Un réseau de navettes municipales vient compléter l’offre de transport en bus, mais n’est pas disponible en dehors de la saison touristique et ne dépasse pas les limites de la commune.


Ascenseur valléen et vélo

La route qui relie le Fayet au centre-bourg (RD902) est trop fréquentée pour la pratique du vélo en sécurité et trop étroite pour la construction d'une piste cyclable, comme cela est expliqué dans le dossier d'enquête publique7. Mais il est omis de préciser que d'autres itinéraires sont tout à fait praticables, comme la route des Amerands, ou encore pour les VTT, le chemin de Fontaine Froide ou du Berchat qui pourraient être mieux aménagés à moindre coût.
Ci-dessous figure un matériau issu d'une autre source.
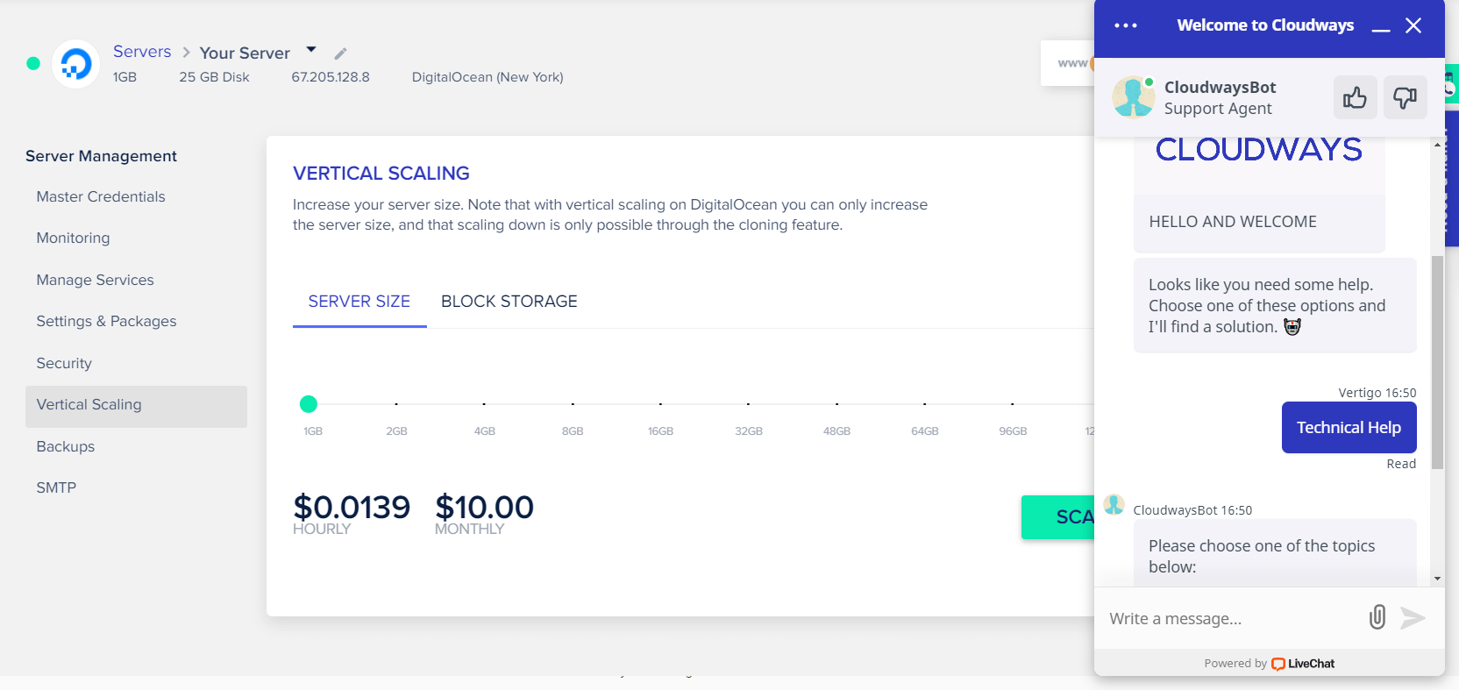Switch to the BLOCK STORAGE tab
1459x690 pixels.
pyautogui.click(x=509, y=301)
À la descente, l'ascenseur valléen ne présente aucun intérêt. Il suffit aux cyclistes de se laisser rouler, gratuitement pour arriver en bas avec un temps de trajet équivalent.
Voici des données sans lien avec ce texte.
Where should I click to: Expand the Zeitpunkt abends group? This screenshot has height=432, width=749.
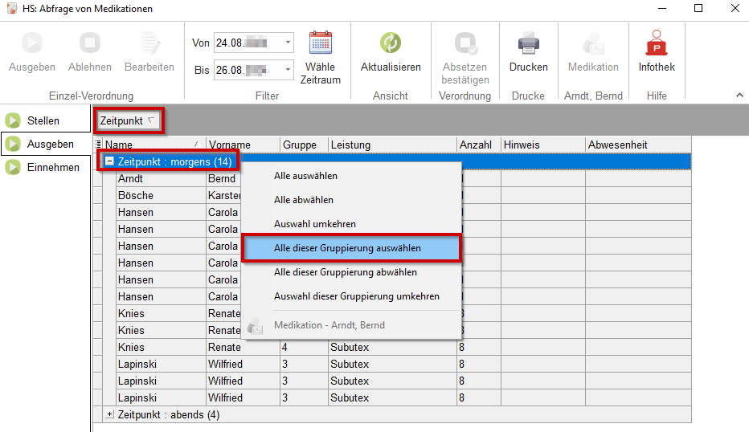point(109,415)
Dans le sens de la montée, le nouvel équipement peut être utile, mais arrivé à la gare amont les difficultés ne sont pas terminées. La zone urbanisée de Saint-Gervais est étalée entre 600 et 1400 m d'altitude. Suivant la destination, il reste des dénivellations importantes à parcourir. Le vélo traditionnel reste un moyen de transport difficile, réservé aux plus sportifs, pour les trajets du quotidien.

En revanche le vélo à assistance électrique est parfaitement adapté. C'est le meilleur moyen de mobilité douce capable de rivaliser avec la voiture, pour des trajets de moins de 10 km, sans efforts ni contrainte d'horaire. 

L'ascenseur valléen n'est pas forcément intéressant pour ce mode de transport, puisque la montée par les itinéraires précédemment évoqués se fait facilement, gratuitement et avec une durée comparable (si on comptabilise le temps du détour vers la gare, l'attente d'une cabine et la difficulté d'embarquer son vélo de 25 kg).

Les moyens de transport pour compléter le trajet en ascenseur valléen sont donc limités et peu pratique.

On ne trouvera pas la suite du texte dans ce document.